How do algorithms in dynamic pricing work?

One can say that algorithms are a set of instructions directed at engaging in particular actions. In the context of dynamic pricing, algorithms work as mechanisms to collect, analyze, and synthesize data. They operate with some input variables and offer pricing recommendations as an output.

Often, dynamic pricing algorithms work with a range of determinants. For instance, they can collect and analyze data on historical sales to determine particular price patterns. In addition, algorithms can be fueled with information concerning shifting price points, price anchors, or price thresholds. They can also work with the demand function and price elasticity function. A myriad of variables dynamic pricing algorithm can operate with, both pricing and non-pricing in terms of the origin. 

Dynamic pricing algorithms create models that suggest optimal pricing strategies based on all the input data. More importantly, the most sophisticated algorithms can alter pricing strategies in real-time and adjust themselves according to the shifting market or company’s objectives.

Scenarios for when to use dynamic pricing algorithms


Dynamic pricing algorithms can be applied in a range of scenarios. However, it is crucial to know in what particular situations the phenomenon is most required. These cases illustrate the best conditions when dynamic pricing algorithms can do the most good for both business and its customers. 


  • The first scenario takes place when a company introduces a product and wants to boost customer satisfaction by meeting white consumers’ expectations. Dynamic pricing software can offer a pricing recommendation meeting such prerequisites in such a situation. 


  • The second scenario includes a situation when a firm has a broad portfolio of products. The thing is that prioritizing one product can lead to the cannibalization of others, for instance, in the case of the iPhone and iPod. Within the scope of the situation, dynamic pricing can help set a price that will bring profits and help avoid the cannibalization of other ones. 


  • The final scenario is when a company enters the market with a lack of information on the demand curve or function. Usually, setting prices in such conditions is extremely difficult. However, equipped with dynamic pricing algorithms, companies can receive sufficient information to determine the demand function and set a price respectively. 


If your company faces one of the aforementioned scenarios, you should definitely consider using dynamic pricing algorithms. 


Real-life examples of dynamic pricing algorithms

Going further, it is important to show how various firms managed to use dynamic pricing algorithms properly. The most notable example is linked to Wiggle Chain Reaction Cycle. It is a company serving many clients – cyclists, runners, swimmers, and adventurers. The value directly depends on the timely delivery of services for the firm. In such a case, the company pursued automation to boost customer satisfaction. Through the utilization of dynamic pricing algorithms, the business managed to reduce the repricing time by a staggering 50%. 


The case of Wiggle shows several key insights. First, repricing can be a challenging task if it is done manually. Besides, the longer it takes to reprice the products or services, the more profits the company losses, not saying about the decrease in customer satisfaction because the consumers need to wait until a product is repriced.
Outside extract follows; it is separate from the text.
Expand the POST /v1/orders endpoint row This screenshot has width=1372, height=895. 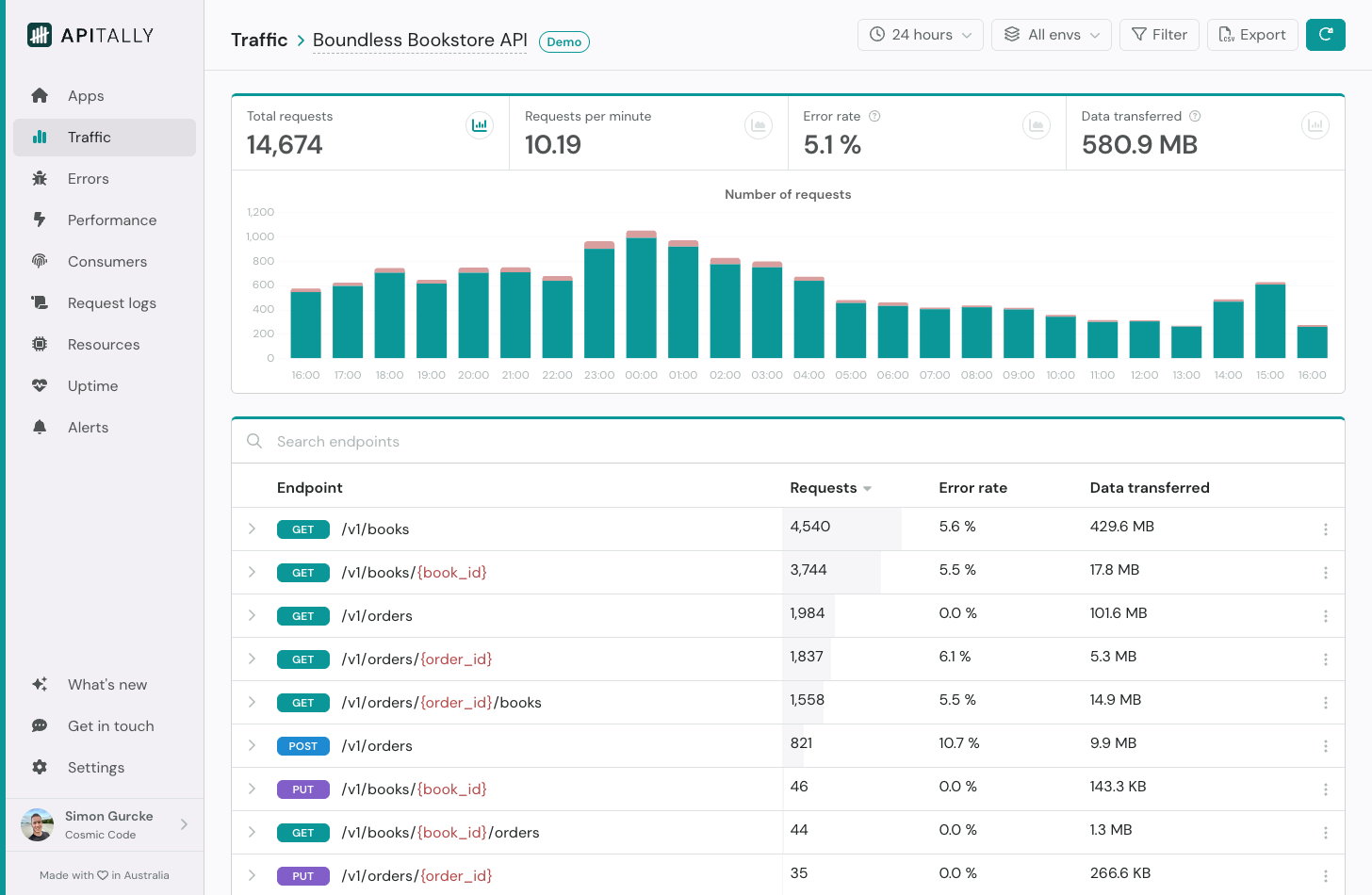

Second, using automated means of repricing directly depends on pricing algorithms, the ones companies now have access to.

When advanced software meets dynamic pricing

Seeing the current development of dynamic pricing software, one can anticipate an even greater future for the technology. There is sufficient evidence to point out that dynamic pricing will further be coupled with tools like AI and ML and will enter new markets. Soon enough, people will use dynamic pricing algorithms everywhere, which will enrich the library of different cases and will make pricing even easier. It means that companies of the future will automatically learn from the mistakes of their predecessors without even knowing that. Isn’t it neat?